Israele, calca a evento religioso: almeno 44 morti e 150 feriti

Israele, tragedia nel paese ebraico: molte persone sono rimaste schiacciate nella calca. Tra le ipotesi anche il cedimento di una gradinata

Israele
Israele, tragedia in Galilea (Getty Images)

Un evento religioso si è trasformato in tragedia con un bilancio di morte drammatico. Ieri centinaia di persone sul monte Meron, in Galilea – regione israeliana settentrionale –  hanno partecipato a un pellegrinaggio religioso quando improvvisamente i presenti sono fuggiti, schiacciandosi tra di loro.

Secondo le prime notizie le vittime sono 44 e i feriti almeno 150. Le cause della tragedia non si conoscono ancora con certezza.

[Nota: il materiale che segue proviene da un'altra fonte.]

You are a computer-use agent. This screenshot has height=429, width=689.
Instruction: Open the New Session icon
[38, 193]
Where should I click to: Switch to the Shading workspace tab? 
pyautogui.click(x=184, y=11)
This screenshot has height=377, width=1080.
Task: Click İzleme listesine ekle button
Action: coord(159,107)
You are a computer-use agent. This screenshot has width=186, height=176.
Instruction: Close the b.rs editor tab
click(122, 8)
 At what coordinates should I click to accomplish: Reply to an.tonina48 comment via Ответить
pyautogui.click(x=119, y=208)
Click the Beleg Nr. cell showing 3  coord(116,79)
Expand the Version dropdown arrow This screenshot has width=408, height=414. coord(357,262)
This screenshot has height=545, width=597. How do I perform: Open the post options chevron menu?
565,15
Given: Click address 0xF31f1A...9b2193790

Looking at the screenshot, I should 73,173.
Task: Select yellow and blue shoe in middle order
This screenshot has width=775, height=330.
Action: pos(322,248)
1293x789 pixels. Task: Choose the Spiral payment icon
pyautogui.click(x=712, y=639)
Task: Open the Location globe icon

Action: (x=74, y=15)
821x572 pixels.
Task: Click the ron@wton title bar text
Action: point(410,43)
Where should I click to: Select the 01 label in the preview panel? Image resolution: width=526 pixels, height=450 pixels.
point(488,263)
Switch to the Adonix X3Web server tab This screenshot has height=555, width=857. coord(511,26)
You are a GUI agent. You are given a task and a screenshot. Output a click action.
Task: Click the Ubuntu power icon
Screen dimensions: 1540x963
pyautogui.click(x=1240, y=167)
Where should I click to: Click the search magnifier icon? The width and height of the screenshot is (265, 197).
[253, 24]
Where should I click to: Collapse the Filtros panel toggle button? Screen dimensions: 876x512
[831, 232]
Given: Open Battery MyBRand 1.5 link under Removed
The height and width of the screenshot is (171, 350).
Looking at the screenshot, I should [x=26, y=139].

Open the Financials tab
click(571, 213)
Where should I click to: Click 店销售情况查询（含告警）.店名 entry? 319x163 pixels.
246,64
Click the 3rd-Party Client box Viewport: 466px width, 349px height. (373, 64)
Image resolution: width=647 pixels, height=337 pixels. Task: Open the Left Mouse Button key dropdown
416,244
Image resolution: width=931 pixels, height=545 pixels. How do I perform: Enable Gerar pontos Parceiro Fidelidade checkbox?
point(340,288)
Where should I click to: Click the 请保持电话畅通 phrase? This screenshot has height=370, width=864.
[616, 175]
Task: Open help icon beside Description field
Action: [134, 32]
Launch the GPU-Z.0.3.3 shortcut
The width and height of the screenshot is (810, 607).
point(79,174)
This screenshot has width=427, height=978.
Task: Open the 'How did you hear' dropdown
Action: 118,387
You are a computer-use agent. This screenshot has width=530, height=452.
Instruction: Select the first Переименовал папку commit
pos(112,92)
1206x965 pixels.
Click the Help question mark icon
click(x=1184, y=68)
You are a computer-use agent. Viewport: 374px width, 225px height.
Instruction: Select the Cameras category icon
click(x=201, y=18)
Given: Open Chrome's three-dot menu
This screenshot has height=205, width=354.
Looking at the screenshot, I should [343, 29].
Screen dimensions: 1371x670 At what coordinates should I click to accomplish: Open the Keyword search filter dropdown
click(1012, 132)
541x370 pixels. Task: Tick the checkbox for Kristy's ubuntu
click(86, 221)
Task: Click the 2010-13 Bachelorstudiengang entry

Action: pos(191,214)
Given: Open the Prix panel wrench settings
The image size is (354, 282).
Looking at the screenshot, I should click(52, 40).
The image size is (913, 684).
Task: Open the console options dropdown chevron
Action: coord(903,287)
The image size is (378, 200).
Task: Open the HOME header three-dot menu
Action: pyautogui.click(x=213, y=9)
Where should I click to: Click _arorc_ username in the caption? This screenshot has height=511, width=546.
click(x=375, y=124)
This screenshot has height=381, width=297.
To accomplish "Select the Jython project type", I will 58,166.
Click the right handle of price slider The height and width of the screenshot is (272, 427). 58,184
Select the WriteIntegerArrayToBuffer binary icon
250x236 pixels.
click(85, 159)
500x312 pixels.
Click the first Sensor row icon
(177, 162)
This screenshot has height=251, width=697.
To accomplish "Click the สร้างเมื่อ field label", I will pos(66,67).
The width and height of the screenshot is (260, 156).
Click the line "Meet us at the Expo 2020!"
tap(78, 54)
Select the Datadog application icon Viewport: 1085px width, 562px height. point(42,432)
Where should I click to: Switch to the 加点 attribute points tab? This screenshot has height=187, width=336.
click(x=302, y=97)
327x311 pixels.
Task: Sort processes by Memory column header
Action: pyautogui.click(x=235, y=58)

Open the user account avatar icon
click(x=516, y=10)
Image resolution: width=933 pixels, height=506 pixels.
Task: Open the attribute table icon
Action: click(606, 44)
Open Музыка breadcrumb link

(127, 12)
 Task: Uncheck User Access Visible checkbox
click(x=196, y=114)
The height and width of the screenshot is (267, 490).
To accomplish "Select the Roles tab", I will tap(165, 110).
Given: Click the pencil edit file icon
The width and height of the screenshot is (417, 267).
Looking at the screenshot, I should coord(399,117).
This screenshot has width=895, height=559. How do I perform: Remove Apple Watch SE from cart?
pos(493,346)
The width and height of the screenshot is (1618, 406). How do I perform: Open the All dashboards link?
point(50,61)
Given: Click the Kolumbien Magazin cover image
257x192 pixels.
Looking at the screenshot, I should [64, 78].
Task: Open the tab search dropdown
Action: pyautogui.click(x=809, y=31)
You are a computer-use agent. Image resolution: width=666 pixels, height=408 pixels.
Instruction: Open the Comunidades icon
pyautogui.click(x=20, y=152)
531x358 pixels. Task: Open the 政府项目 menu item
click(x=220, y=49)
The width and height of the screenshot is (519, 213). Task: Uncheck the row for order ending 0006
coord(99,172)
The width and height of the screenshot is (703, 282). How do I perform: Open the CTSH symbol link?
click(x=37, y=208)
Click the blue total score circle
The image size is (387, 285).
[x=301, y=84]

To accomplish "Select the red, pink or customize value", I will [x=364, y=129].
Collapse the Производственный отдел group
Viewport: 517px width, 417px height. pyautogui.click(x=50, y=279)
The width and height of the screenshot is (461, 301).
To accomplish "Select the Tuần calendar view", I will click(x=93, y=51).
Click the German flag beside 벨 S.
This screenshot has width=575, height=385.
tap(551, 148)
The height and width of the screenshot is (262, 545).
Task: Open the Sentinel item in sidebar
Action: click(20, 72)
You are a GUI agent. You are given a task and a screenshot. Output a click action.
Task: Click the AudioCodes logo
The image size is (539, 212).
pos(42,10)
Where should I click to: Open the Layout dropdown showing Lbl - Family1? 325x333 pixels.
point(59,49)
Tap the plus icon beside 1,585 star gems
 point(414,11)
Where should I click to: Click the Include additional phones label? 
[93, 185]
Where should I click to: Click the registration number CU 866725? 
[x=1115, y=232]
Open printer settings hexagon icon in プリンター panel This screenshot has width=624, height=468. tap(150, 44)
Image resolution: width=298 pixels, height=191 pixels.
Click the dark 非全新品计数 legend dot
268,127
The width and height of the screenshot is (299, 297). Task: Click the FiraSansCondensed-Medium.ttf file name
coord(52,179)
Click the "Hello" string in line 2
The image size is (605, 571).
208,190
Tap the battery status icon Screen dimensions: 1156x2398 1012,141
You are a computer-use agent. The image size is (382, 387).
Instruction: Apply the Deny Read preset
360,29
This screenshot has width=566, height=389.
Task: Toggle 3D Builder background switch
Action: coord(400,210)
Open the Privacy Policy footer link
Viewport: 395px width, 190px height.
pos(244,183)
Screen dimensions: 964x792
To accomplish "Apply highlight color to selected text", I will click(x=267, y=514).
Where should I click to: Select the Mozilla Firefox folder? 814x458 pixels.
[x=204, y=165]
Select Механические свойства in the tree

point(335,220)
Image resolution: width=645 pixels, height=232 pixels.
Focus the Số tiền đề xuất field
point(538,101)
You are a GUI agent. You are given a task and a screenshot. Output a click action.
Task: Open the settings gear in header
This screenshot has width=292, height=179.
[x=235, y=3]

Una tribuna che ospitava le persone sarebbe crollata ma c’è anche la versione secondo la quale alcuni presenti sulla struttura sarebbero caduti, trascinando con sé altri e provocando la fuga che ha avuto conseguenze peggiori.

Immediati i soccorsi con i Vigili del Fuoco e i sanitari della Croce rossa che hanno estratto i corpi delle vittime ma per fortuna anche sopravvissuti. Tra chi non ce l’ha fatta ci sarebbero diversi bambini.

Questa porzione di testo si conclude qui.